2. Indian journalist Praveen Swami said in a piece published in "Frontline": "Since 2013, India has secretly built up a covert action program against Pakistan."
3. India's former RAW officers, including one ex chief, have blamed Indian spy Kulbhushan Jadhav, arrested by Pakistan in 2016, for getting caught in Pakistan as a "result of unprofessionalism", according to a report in India's "The Quint" owned and operated by a joint venture of Bloomberg News and Quintillion Media. The report that appeared briefly on The Quint website has since been removed, apparently under pressure from the Indian government.
4. A story by Indian journalist Karan Thapar pointed out several flaws in the Indian narrative claiming that Kulbhushan Jadhav, arrested in Pakistan while engaging in India's covert war in Balochistan, was an innocent Indian businessman kidnapped from Chabahar by Pakistani agents. Writing for the Indian Express, Thapar debunked the entire official story from New Delhi.
British Afghan war veteran Major Robert Gallimore says he saw no presence of Pakistan's intelligence service ISI in Afghanistan. The Afghan Army saw the " imagined nefarious hand" and "bogeyman" of Pakistan everywhere but he never saw it. He "saw not one piece of evidence" of it. It was all in their minds.
During his three tours of duty in Afghanistan, he could hear all the radio conversations going on but never heard any Pakistani accent. He did, however, see "buckets and buckets of money" and rising Indian influence in Afghan Army that blamed Pakistan for all their problems. Pakistan is their bogeyman.
The Afghan Army says they'll feel good when they can "invade Pakistan". They do not blame the British but the Pakistanis for the Durand Line that they do not recognize.
Major Gallimore sees the emergence of an India-Pakistan 21st century "Great Game" similar to its British-Russian predecessor. Many Afghans support creation of Pashtunistan by annexing northern part of Pakistan into Afghanistan. They blame Pakistan for the Durand Line, not the British or their own leaders who agreed to it. As a result, Maj Gallimore warns that Afghanistan has become much more volatile and dangerous than ever before.

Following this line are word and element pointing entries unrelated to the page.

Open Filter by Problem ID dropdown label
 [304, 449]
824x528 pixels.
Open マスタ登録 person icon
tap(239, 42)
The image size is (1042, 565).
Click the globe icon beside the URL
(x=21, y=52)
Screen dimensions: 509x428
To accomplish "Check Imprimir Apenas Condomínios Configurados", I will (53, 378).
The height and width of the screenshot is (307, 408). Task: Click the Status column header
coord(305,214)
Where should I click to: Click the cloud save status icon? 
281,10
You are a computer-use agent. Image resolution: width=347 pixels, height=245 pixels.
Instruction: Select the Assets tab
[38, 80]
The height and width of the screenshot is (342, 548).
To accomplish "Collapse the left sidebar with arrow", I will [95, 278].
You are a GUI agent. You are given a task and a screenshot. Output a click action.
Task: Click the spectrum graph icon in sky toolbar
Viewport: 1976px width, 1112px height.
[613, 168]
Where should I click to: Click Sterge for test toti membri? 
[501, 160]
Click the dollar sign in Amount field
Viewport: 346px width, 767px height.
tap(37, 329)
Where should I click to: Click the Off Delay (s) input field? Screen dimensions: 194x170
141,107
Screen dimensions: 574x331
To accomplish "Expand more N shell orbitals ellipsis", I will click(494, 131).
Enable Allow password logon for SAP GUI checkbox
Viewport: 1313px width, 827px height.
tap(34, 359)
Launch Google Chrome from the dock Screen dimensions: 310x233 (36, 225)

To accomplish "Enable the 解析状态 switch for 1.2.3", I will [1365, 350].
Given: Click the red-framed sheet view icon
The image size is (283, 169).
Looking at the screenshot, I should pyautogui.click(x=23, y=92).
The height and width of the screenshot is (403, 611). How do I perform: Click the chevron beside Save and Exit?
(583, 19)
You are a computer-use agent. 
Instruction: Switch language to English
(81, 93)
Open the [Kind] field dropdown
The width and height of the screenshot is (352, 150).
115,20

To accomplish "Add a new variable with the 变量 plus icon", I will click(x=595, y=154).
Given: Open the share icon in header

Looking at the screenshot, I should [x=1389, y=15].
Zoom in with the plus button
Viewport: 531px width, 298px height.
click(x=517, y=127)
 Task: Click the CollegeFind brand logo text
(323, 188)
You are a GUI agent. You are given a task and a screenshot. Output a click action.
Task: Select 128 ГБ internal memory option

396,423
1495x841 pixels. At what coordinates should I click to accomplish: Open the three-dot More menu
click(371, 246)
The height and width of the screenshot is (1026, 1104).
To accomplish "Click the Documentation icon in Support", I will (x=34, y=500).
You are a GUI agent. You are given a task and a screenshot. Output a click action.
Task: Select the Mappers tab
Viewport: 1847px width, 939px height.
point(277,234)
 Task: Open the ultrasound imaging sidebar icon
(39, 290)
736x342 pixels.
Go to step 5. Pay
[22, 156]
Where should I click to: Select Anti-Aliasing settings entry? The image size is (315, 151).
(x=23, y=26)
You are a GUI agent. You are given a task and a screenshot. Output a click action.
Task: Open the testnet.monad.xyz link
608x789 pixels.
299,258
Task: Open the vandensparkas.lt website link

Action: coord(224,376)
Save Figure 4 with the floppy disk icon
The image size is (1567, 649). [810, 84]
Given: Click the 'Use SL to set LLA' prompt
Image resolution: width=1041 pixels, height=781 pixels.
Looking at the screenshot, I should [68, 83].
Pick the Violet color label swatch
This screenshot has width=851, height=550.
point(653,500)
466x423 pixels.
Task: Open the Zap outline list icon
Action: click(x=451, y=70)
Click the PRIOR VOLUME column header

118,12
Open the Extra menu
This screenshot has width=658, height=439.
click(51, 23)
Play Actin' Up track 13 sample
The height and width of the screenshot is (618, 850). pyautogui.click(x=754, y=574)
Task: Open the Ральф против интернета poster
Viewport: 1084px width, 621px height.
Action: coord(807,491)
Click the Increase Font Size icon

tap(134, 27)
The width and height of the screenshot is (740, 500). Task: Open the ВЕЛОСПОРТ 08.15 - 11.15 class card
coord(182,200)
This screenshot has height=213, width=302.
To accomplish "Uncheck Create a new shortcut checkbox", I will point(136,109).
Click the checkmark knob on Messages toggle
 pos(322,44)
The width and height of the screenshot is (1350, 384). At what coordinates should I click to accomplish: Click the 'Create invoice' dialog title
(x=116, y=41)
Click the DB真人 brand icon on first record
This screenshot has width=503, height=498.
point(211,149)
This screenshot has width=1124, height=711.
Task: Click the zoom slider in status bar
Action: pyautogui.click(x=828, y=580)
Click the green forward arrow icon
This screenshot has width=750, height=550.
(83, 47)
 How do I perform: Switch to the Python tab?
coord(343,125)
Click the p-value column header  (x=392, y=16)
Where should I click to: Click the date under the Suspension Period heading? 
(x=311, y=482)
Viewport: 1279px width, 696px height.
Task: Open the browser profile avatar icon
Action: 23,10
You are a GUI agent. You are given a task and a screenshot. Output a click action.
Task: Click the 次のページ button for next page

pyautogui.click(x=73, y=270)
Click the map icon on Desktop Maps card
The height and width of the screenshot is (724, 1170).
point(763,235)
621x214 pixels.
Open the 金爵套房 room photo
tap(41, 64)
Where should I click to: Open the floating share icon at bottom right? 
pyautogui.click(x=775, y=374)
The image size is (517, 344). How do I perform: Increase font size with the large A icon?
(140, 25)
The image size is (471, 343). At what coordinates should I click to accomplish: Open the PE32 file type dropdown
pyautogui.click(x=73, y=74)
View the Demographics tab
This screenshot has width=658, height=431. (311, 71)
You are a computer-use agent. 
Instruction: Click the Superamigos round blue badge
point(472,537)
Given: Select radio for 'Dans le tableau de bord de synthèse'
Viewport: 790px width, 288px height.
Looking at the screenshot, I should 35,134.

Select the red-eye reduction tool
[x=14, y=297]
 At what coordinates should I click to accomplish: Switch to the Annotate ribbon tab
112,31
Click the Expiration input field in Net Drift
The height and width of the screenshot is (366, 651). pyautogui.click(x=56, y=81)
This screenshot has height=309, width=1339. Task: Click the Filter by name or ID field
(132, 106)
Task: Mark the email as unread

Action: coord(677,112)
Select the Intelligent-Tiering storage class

Recent scapegoating of Pakistan by the Ashraf Ghani government in Kabul has been criticized by Carter Malkasian, former advisor of US General Dunford. Malkasian has said, "...on the battlefield, if 200 Afghan police and army are confronted with 50 Taliban or less than that, and those government forces retreat, that doesn’t have a lot to do with Pakistan. That has to do with something else". The animosity of secular Pashtun Nationalists and their Tajik and Uzbek allies against Pakistan is not new. It didn't start with Pakistan's support of the Taliban in the 1990s. Their hostility against Pakistan dates back to the creation of Pakistan. Afghanistan's was the lone vote against the admission of the newly independent state of Pakistan to the United Nations in 1947. Since then, the anti-Pakistan campaign by Pashtun Nationalists on both sides of the Durand Line has received support from New Delhi. A former RAW officer RK Yadav has, in his book "Mission RAW", confirmed that Indian intelligence officers met Khan Wali Abdul Wali Khan in Europe on several occasions to provide support and funding for the Pakhtoonistan movement.